As New York State’s 2023 Legislative Session continues, members of the Senate and Assembly Republican Conference gathered in Albany to advocate for criminal justice initiatives in the Rescue New York legislative agenda.
The agenda prioritizes a “Safer, Stronger, More Affordable and More Free New York” with what Republican lawmakers have described as common sense solutions to things like bail reform and the academic gaps created by the COVID-19 pandemic.
The Safer New York proposal seeks to reverse legislation like HALT and Raise the Age, reject proposals like the Clean Slate Act, reduce gun crimes and invest in law enforcement. Lawmakers maintain that a rise in crime can be combated by allowing judges to set bail, ensuring Raise the Age prosecutes 16 and 17-year-olds with gang or gun-related offenses as adults and supporting crime victims through lifetime protection orders.
Tammy Patrick is the daughter of John Lee, a 77-year-old man who was murdered. Patrick says the person convicted of killing him was released hours before the crime occurred.
“It’s time to give discretion back to the judges and keep violent criminals off our streets,” Tammy Patrick said.
“Although nothing will change for my family, I am hoping to save other families from the trauma and grief that we have experienced.”
Sen. Tom O’Mara, who serves New York State’s Southern Tier, referenced his days as a prosecutor as he spoke of what he calls “the consequences of having no consequences.
“A good portion of the reforms of bail and discovery could have reasonably and rationally been done without the consequences that we see here,” the senator said. “It’s the extremes that are controlling both houses of the state legislature; they go too far and have gone too far.”
The criminal justice reform policies in question are HALT and Raise the Age. The Human Alternatives to Long Term Solitary Confinement Act puts a 15 day restriction on segregated confinement, creates therapeutic alternatives to segregated confinement and bans segregated confinement for inmates from vulnerable populations. Raise the Age legislation prohibited children under 18-years-old from being prosecuted in New York State. Assm. Minority Leader Will Barclay serves the 120th district, he said these bail reform policies did not have the intended impact.
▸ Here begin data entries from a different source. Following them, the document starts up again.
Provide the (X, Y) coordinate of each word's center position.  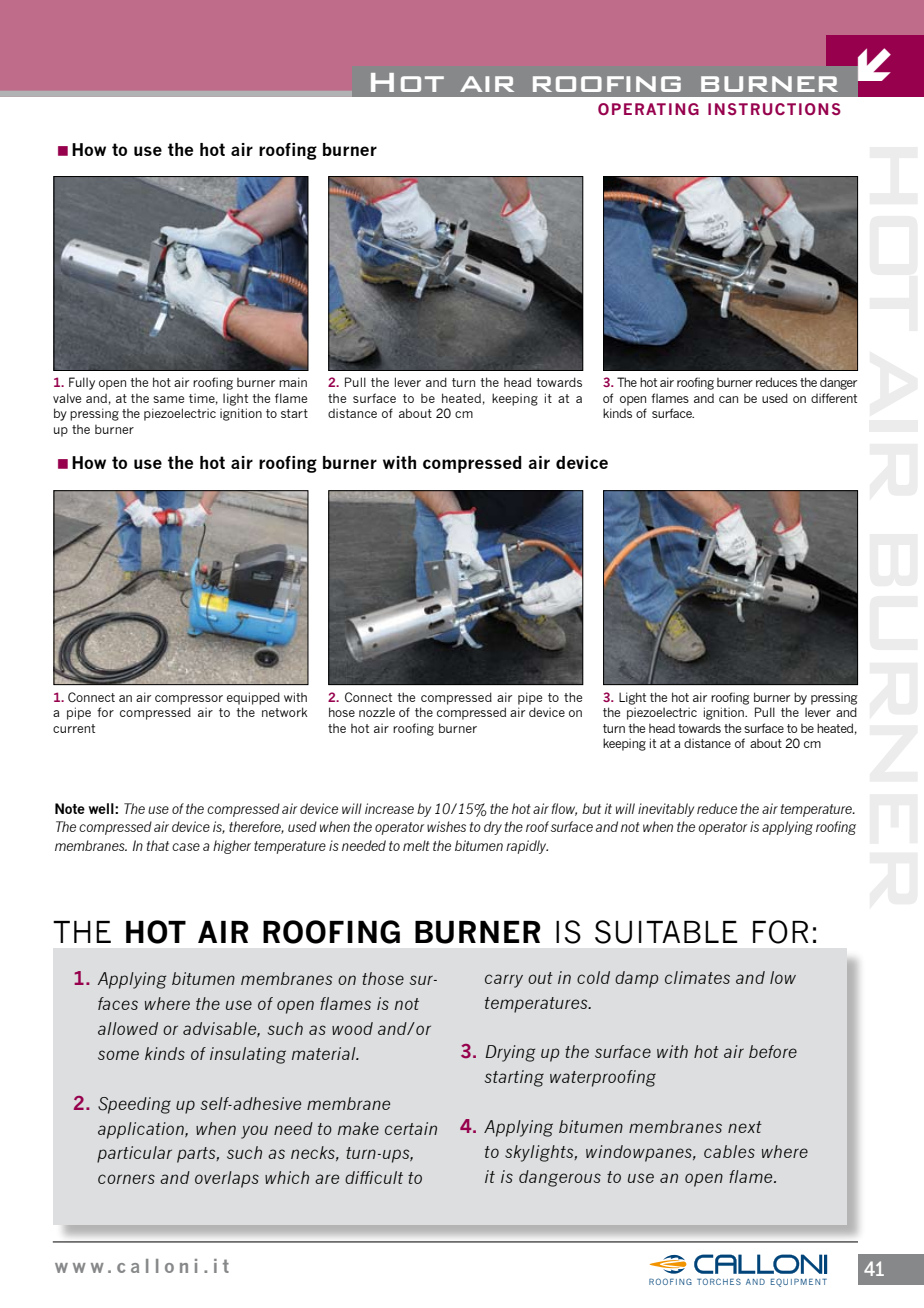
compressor (189, 700)
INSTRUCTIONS (774, 109)
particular (134, 1154)
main (293, 382)
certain (411, 1128)
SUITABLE (666, 932)
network (285, 712)
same (168, 399)
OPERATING (648, 109)
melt (416, 845)
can (728, 399)
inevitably (666, 810)
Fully (82, 383)
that (158, 845)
“Unfortunately with these criminal justice reforms – whether you call it bail reform, Raise the Age, etcetera – they are actually making things worse. Because of these reforms, we’ve compromised public safety, we’ve undermined law enforcement’s ability to do their job and we hamstrung judges by stripping away their ability to keep imprisoned violent criminals without bail,” Leader Barclay said.
The Rescue New York package created initiatives are organized by the following: A Safer New York, A Stronger New York, A More Affordable New York, and More Free New York.